The keys to making the transition: Advertisers will realize that their customers are digital and that marketing online, in a post-scarcity economy, must be cheaper and exponentially more efficient and effective. Technology and connectivity will advance, making content an everywhere experience. And print addicts will (sorry to be so blunt) die.
Note that in 2008, online revenue at the Los Angeles Times surpassed the cost of its (reduced) newsroom, making it possible to produce the "paper" as a sustainable digital enterprise without the expense of creating and distributing a physical product. There is the beginning of the end of print.
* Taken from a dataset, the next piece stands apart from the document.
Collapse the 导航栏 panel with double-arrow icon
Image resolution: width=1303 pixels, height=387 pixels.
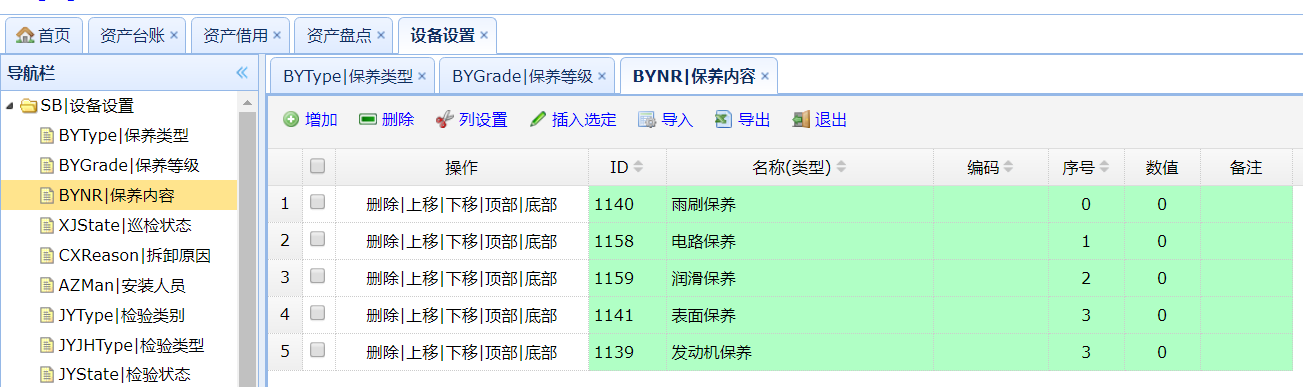[x=241, y=73]
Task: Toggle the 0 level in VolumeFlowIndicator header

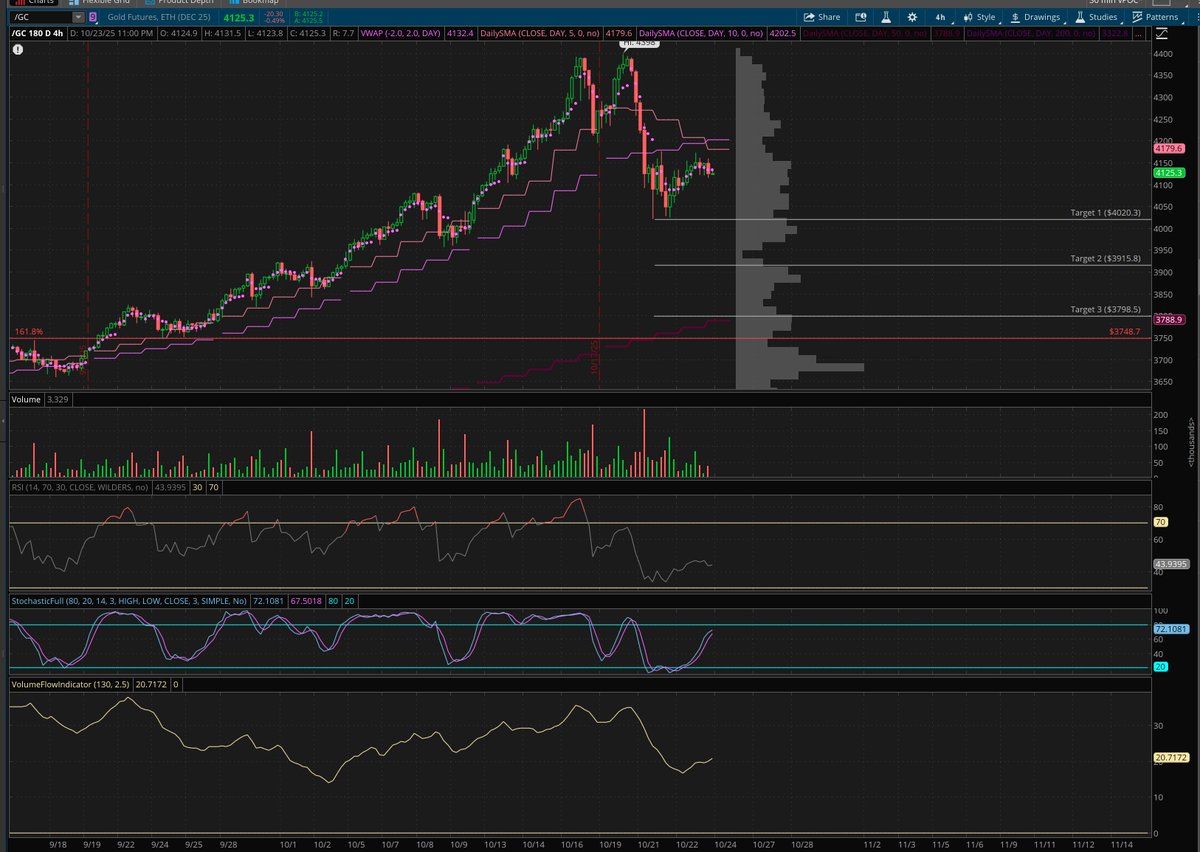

Given that I run an online-only news site here in Silicon Valley, you’d think I’d be arguing that print is already dead.
But the technology business teaches you that nothing ever goes away completely. Mainframes, Fortran, and paper all survive, despite PCs, Java, and the paperless office.
What’s really changing is the role of content itself.
Online, it’s participation that becomes the product, with the content merely an ingredient of the real product. And print becomes a great vehicle to promote that new, experiential online product.
Print is physical, and has potency you’d be foolish not to acknowledge: pictures that live outside a screen, copy you can carry with you and leave behind. Glossy magazines with pretty pictures of things you want and the alternative weekly that’s sitting next to the subway or lunch spot will be fine. The Sunday New York Times (NYT) will still be delivered.
Now, it’s also clear that there’s going to be less print, and the old pecking order of online being the handmaiden to print will be reversed.
But you’ll be able to get your newspaper. On Sunday. Mostly. It’s just good business.